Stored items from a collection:
•••••
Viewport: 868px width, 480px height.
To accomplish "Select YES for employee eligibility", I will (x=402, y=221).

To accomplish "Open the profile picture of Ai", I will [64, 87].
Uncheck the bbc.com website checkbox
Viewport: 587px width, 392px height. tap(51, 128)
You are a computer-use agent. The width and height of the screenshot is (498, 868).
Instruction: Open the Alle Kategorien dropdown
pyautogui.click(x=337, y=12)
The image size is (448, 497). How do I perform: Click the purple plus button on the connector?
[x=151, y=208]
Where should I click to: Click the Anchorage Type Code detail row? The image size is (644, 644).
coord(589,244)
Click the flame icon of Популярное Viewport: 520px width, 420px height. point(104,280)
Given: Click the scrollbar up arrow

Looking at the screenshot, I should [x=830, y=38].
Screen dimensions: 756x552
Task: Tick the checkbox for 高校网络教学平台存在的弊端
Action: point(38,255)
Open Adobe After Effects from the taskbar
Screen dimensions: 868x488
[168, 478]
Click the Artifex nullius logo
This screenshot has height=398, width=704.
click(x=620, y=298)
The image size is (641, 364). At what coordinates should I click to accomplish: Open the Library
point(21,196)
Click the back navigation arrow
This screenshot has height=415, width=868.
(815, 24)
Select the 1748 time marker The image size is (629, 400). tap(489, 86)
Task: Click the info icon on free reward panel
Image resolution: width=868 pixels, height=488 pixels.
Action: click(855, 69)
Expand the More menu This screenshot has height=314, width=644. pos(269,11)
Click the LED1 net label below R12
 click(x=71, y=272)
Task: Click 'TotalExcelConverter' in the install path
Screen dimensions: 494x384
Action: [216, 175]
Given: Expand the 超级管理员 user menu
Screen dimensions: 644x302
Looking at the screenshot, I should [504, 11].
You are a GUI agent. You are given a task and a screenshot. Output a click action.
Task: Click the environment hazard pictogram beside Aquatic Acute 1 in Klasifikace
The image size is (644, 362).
•••••
TASK BRIEF: Copy each line of the records verbatim.

WORKED SOLUTION:
Viewport: 868px width, 480px height.
To accomplish "Select YES for employee eligibility", I will (x=402, y=221).

To accomplish "Open the profile picture of Ai", I will [64, 87].
Uncheck the bbc.com website checkbox
Viewport: 587px width, 392px height. tap(51, 128)
You are a computer-use agent. The width and height of the screenshot is (498, 868).
Instruction: Open the Alle Kategorien dropdown
pyautogui.click(x=337, y=12)
The image size is (448, 497). How do I perform: Click the purple plus button on the connector?
[x=151, y=208]
Where should I click to: Click the Anchorage Type Code detail row? The image size is (644, 644).
coord(589,244)
Click the flame icon of Популярное Viewport: 520px width, 420px height. point(104,280)
Given: Click the scrollbar up arrow

Looking at the screenshot, I should [x=830, y=38].
Screen dimensions: 756x552
Task: Tick the checkbox for 高校网络教学平台存在的弊端
Action: point(38,255)
Open Adobe After Effects from the taskbar
Screen dimensions: 868x488
[168, 478]
Click the Artifex nullius logo
This screenshot has height=398, width=704.
click(x=620, y=298)
The image size is (641, 364). At what coordinates should I click to accomplish: Open the Library
point(21,196)
Click the back navigation arrow
This screenshot has height=415, width=868.
(815, 24)
Select the 1748 time marker The image size is (629, 400). tap(489, 86)
Task: Click the info icon on free reward panel
Image resolution: width=868 pixels, height=488 pixels.
Action: click(855, 69)
Expand the More menu This screenshot has height=314, width=644. pos(269,11)
Click the LED1 net label below R12
 click(x=71, y=272)
Task: Click 'TotalExcelConverter' in the install path
Screen dimensions: 494x384
Action: [216, 175]
Given: Expand the 超级管理员 user menu
Screen dimensions: 644x302
Looking at the screenshot, I should [504, 11].
You are a GUI agent. You are given a task and a screenshot. Output a click action.
Task: Click the environment hazard pictogram beside Aquatic Acute 1 in Klasifikace
The image size is (644, 362).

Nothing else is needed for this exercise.